I always think that I always talk about a curriculum proof approach to teaching, right, which is a bit naive, because of course, there is a curriculum and we need to teach to it. But what you find is, is that when you talk to the majority of teachers, and you say, have you met the aims of the curriculum? Do you feel like your children are meeting the aims of the curriculum? There was a study that was done not long ago, with over 10,000 respondents, over half the teachers said that they didn't think that the aims of the curriculum were being met.
So if that's the case, then your answer of how effective is the curriculum or change to those things is not very, because surely if it was an effective curriculum, you'd want to make sure that 100 % of those outcomes are being met or as close to, right? That's the way I see it, is that if it's a curriculum that's designed to do this well, I think, and
I know this is staring away from it. I think the most important part is the ability to teach well so you understand the curriculum at a level that means that you're putting those effective building blocks in place because most curriculums, most of them, in fact, I can't think anything that wouldn't, would have similar building blocks.
There'd be some core elements. You've got to count, you've got to add, you've got to subtract, you've got to multiply. There's a pathway through.
So you can take some things out or put some things in, but the effectiveness of any curriculum is its delivery in being able to support teaching and learning in the classroom. That's it. That's what it comes down to. And I think that at the moment, like a quarter of children roughly are not meeting the expected levels. So is that the curriculum's fault or is this the teaching and learning part?

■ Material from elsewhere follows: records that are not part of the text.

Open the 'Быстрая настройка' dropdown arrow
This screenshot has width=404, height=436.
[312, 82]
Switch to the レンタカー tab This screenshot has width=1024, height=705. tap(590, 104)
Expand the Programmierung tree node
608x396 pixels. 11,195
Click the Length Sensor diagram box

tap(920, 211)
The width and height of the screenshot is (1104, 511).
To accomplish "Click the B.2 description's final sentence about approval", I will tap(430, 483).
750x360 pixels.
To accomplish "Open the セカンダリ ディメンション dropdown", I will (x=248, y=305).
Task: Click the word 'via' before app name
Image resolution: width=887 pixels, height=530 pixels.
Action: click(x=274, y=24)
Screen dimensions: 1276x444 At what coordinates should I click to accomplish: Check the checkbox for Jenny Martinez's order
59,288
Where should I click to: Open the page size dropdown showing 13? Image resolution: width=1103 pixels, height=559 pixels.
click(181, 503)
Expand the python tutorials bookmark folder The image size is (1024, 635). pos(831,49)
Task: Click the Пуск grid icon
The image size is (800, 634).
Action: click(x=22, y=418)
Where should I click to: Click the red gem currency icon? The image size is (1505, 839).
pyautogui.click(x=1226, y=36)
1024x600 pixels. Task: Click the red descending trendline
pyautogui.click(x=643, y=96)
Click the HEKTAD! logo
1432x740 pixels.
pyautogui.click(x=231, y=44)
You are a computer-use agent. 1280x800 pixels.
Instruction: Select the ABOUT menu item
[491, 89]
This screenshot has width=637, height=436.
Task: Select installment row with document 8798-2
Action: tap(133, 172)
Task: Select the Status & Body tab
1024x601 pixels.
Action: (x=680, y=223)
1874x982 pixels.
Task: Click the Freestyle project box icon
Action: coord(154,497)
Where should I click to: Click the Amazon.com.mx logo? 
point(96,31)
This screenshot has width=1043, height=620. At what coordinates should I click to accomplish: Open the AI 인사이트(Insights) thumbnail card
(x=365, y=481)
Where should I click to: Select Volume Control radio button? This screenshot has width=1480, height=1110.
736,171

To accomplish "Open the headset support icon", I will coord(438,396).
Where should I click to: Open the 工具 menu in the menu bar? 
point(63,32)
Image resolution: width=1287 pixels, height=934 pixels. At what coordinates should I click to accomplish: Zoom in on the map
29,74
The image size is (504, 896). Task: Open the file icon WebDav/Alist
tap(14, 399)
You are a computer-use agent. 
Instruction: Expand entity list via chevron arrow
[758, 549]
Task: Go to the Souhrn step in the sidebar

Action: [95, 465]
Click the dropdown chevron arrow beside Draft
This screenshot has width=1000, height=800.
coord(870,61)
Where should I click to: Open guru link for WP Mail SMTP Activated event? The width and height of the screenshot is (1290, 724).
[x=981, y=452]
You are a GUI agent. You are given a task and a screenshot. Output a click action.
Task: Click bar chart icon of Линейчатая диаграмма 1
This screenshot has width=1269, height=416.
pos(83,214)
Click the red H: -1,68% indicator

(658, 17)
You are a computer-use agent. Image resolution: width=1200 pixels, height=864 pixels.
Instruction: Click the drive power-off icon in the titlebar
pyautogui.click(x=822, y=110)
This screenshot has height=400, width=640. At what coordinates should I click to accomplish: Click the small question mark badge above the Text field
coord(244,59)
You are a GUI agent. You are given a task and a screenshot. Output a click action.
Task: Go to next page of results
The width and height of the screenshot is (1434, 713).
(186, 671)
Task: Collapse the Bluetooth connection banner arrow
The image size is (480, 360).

And I think that teaching and learning part is, you we can slim down on those talk of slimming down the curriculum, those sorts of things. But at the heart of it for me is, it's teaching and learning. Like that is the single most important bit, because if you look at New Zealand, if you look at, I'm going to say parts of Canada, certainly in the UK, different curriculums, but the same problems, right? So what's going on?
And to me, it comes back to the teaching aspect of it.
I couldn't agree with you more. I mean, I think that the curriculum like, okay, if you compare good curriculum to good curriculum, you're make much difference, right? If you compare good curriculum to bad curriculum, it's going to make a world of difference. So, so let's just say, let's take it for granted that most of the places that we're talking about, the curriculum is pretty good. Right? Like you could argue about whether decimals should be taught in this year versus that year or whatever, right?
But, you know, like largely those things don't make any difference. You just know that at some point you've got to teach them decimals and you should do it in a responsible way, which is like, before you teach decimals, you need to know these things, right? If you can't, if you can't have no concept of place value, don't try to teach them decimals.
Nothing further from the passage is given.